:: 原文 ::

V-REP教程（六） Script Style

脚本格式

Non-theraded child script
Non-theraded和Theraded script的格式区别在于前者是if then end四段，
后者是顺序式

-- DO NOT WRITE CODE OUTSIDE OF THE if-then-end SECTIONS BELOW!! (unless the code is a function definition)
//不要在这里书写代码，除非是定义一个函数（或者全局变量，xml串）
//你在这里写一个print（“hello world”）是不对的
if (sim_call_type==sim_childscriptcall_initialization) then
//如果脚本初始化
    -- Put some initialization code here
    //初始化
    -- Make sure you read the section on "Accessing general-type objects programmatically"
    -- For instance, if you wish to retrieve the handle of a scene object, use following instruction:
    //举例，如果你想得到一个目标的handle（句柄），使用如下代码
    -- handle=simGetObjectHandle('sceneObjectName')
    //看函数意思就能理解
    -- Above instruction retrieves the handle of 'sceneObjectName' if this script's name has no '#' in it
    //上面的指令会检索'sceneObjectName'
    -- If this script's name contains a '#' (e.g. 'someName#4'), then above instruction retrieves the handle of object 'sceneObjectName#4'
    //如果脚本名字没有#……，复制场景的时候会默认把名字后面加上#N，N表示数字
    -- This mechanism of handle retrieval is very convenient, since you don't need to adjust any code when a model is duplicated!

:: 给定数据 ::
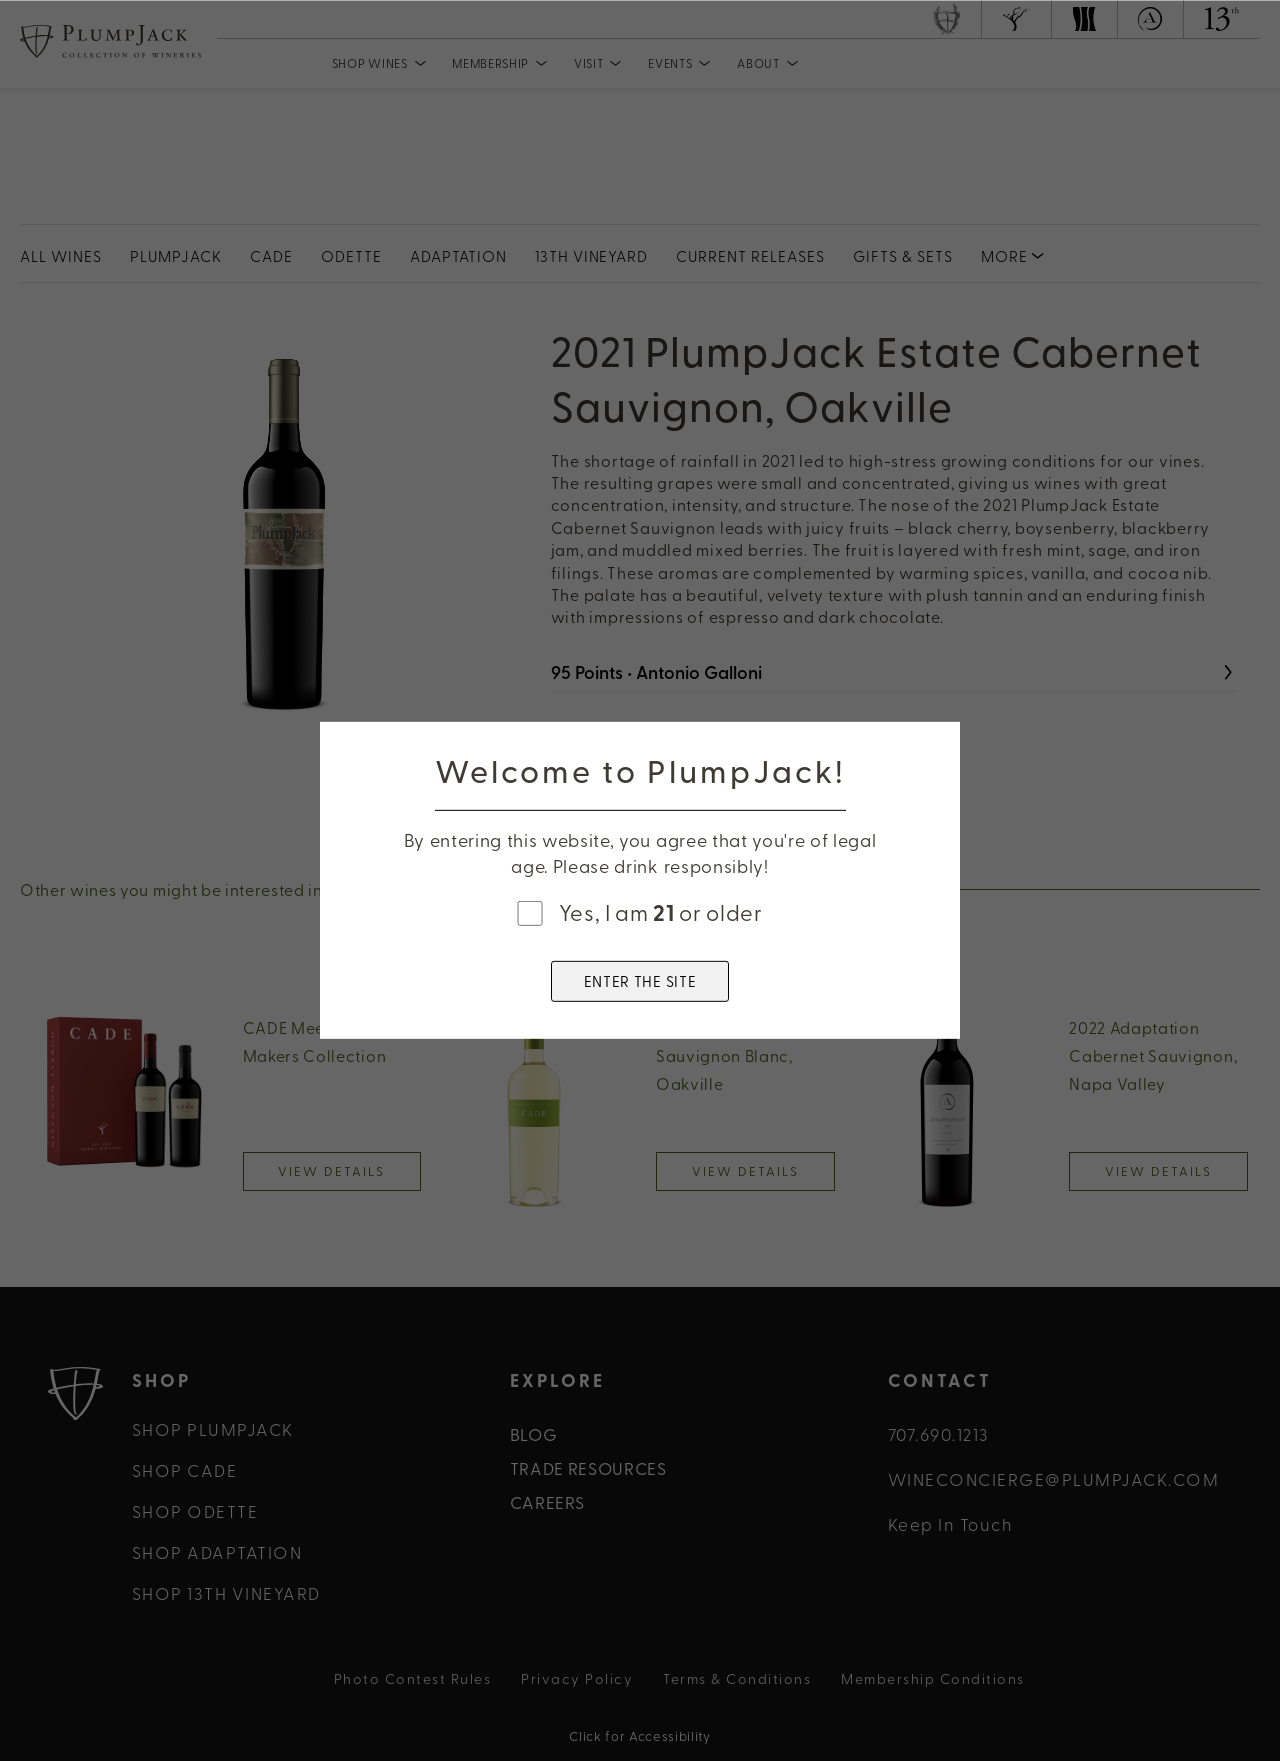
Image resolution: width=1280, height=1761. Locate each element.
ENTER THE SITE (640, 981)
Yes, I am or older (661, 912)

:: 练习任务 ::
- A) 根据原文，复制场景时，默认会在名字后面加上什么？
- B) 请照原文抄写：从“Non-theraded child script”开始，一直到“a function definition)”为止。

:: 参考答案 ::
- A) #N，N表示数字。

- B)
Non-theraded child script
Non-theraded和Theraded script的格式区别在于前者是if then end四段，
后者是顺序式

-- DO NOT WRITE CODE OUTSIDE OF THE if-then-end SECTIONS BELOW!! (unless the code is a function definition)